§ DIRECTIONS
In the records below, find the line with "Image resolution: width=339, height=2576." and the line with "Facebook (41, 2109)"; return exactly those lines and every line between them.

§ INPUT DATA
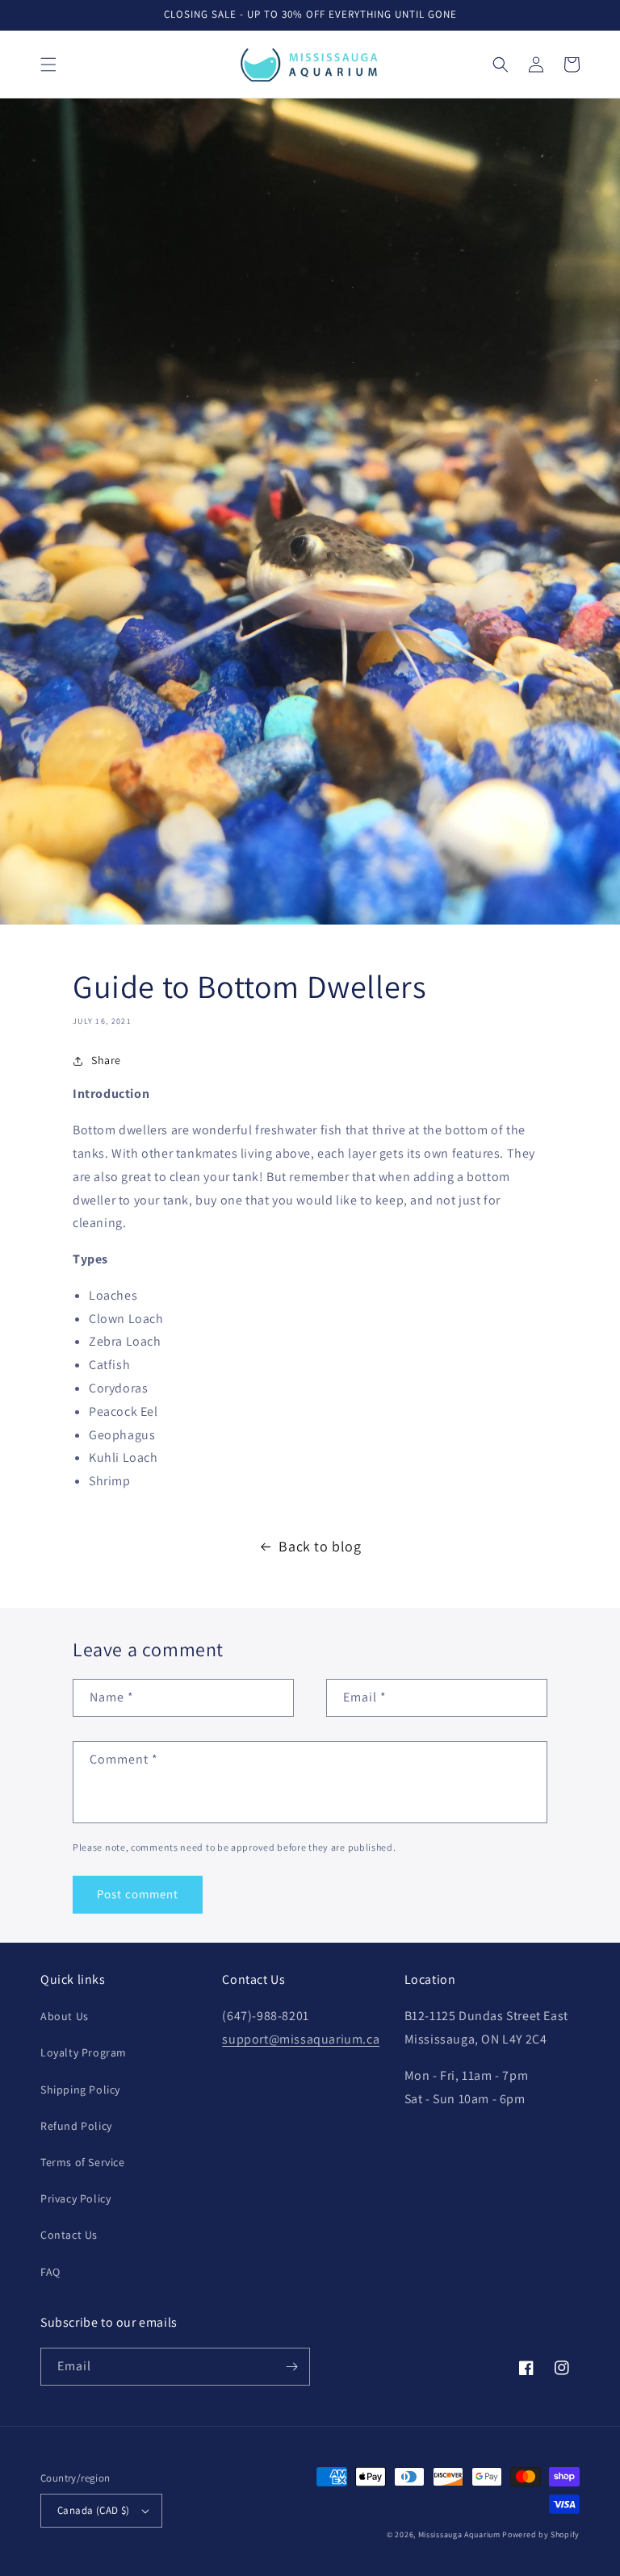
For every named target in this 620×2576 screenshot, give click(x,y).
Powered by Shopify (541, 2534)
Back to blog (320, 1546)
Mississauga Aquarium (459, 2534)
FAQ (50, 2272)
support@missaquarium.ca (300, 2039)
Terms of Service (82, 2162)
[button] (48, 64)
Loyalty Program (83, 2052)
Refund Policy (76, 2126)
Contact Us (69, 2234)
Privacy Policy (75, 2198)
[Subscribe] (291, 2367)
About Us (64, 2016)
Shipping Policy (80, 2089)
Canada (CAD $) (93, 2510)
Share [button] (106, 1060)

--

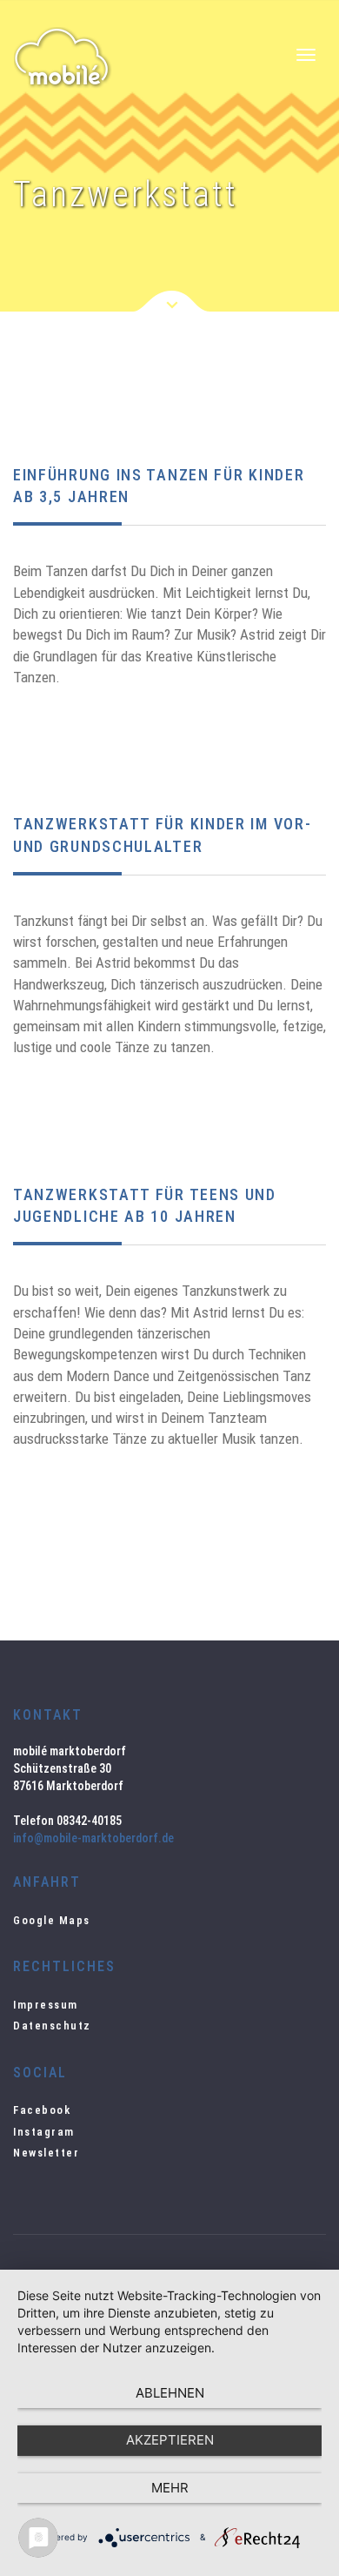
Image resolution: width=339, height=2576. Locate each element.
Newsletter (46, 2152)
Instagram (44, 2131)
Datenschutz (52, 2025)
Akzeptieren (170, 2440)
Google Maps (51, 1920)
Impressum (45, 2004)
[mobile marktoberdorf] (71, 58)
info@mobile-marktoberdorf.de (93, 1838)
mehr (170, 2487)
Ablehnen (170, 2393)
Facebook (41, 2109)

§ OUTPUT OF THE EXERCISE
Image resolution: width=339, height=2576. Locate each element.
Newsletter (46, 2152)
Instagram (44, 2131)
Datenschutz (52, 2025)
Akzeptieren (170, 2440)
Google Maps (51, 1920)
Impressum (45, 2004)
[mobile marktoberdorf] (71, 58)
info@mobile-marktoberdorf.de (93, 1838)
mehr (170, 2487)
Ablehnen (170, 2393)
Facebook (41, 2109)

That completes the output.